WHAT YOU WILL DO | Could you arrange all of the saved entries below as a numbered list, leaving out any blank lines?

(Saved entries)

****************

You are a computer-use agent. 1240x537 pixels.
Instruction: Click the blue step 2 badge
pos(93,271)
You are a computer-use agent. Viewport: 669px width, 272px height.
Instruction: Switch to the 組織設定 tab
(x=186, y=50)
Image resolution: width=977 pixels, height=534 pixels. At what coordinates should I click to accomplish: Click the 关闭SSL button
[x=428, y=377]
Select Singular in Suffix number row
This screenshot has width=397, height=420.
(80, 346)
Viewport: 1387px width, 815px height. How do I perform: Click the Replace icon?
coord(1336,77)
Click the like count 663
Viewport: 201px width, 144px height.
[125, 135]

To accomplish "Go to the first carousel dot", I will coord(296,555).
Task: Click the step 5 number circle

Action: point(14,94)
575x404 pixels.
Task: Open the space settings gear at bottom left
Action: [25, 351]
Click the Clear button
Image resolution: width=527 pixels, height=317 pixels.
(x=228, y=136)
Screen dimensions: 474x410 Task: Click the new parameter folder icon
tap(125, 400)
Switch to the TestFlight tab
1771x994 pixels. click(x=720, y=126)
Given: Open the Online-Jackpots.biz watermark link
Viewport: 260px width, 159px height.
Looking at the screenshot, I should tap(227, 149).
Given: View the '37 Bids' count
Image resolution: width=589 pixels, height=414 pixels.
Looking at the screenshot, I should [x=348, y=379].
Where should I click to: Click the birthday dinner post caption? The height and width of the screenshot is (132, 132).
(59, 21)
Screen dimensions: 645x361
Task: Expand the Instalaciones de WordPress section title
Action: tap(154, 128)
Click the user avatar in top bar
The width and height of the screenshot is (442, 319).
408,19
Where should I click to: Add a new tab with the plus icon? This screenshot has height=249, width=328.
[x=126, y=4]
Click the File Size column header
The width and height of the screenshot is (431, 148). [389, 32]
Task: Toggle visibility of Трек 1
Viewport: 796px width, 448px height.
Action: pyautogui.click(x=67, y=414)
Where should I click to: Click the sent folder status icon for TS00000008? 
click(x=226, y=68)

****************

OUTPUT BELOW |
1. You are a computer-use agent. 1240x537 pixels.
2. Instruction: Click the blue step 2 badge
3. pos(93,271)
4. You are a computer-use agent. Viewport: 669px width, 272px height.
5. Instruction: Switch to the 組織設定 tab
6. (x=186, y=50)
7. Image resolution: width=977 pixels, height=534 pixels. At what coordinates should I click to accomplish: Click the 关闭SSL button
8. [x=428, y=377]
9. Select Singular in Suffix number row
10. This screenshot has width=397, height=420.
11. (80, 346)
12. Viewport: 1387px width, 815px height. How do I perform: Click the Replace icon?
13. coord(1336,77)
14. Click the like count 663
15. Viewport: 201px width, 144px height.
16. [125, 135]
17. To accomplish "Go to the first carousel dot", I will coord(296,555).
18. Task: Click the step 5 number circle
19. Action: point(14,94)
20. 575x404 pixels.
21. Task: Open the space settings gear at bottom left
22. Action: [25, 351]
23. Click the Clear button
24. Image resolution: width=527 pixels, height=317 pixels.
25. (x=228, y=136)
26. Screen dimensions: 474x410 Task: Click the new parameter folder icon
27. tap(125, 400)
28. Switch to the TestFlight tab
29. 1771x994 pixels. click(x=720, y=126)
30. Given: Open the Online-Jackpots.biz watermark link
31. Viewport: 260px width, 159px height.
32. Looking at the screenshot, I should tap(227, 149).
33. Given: View the '37 Bids' count
34. Image resolution: width=589 pixels, height=414 pixels.
35. Looking at the screenshot, I should [x=348, y=379].
36. Where should I click to: Click the birthday dinner post caption? The height and width of the screenshot is (132, 132).
37. (59, 21)
38. Screen dimensions: 645x361
39. Task: Expand the Instalaciones de WordPress section title
40. Action: tap(154, 128)
41. Click the user avatar in top bar
42. The width and height of the screenshot is (442, 319).
43. 408,19
44. Where should I click to: Add a new tab with the plus icon? This screenshot has height=249, width=328.
45. [x=126, y=4]
46. Click the File Size column header
47. The width and height of the screenshot is (431, 148). [389, 32]
48. Task: Toggle visibility of Трек 1
49. Viewport: 796px width, 448px height.
50. Action: pyautogui.click(x=67, y=414)
51. Where should I click to: Click the sent folder status icon for TS00000008? 
52. click(x=226, y=68)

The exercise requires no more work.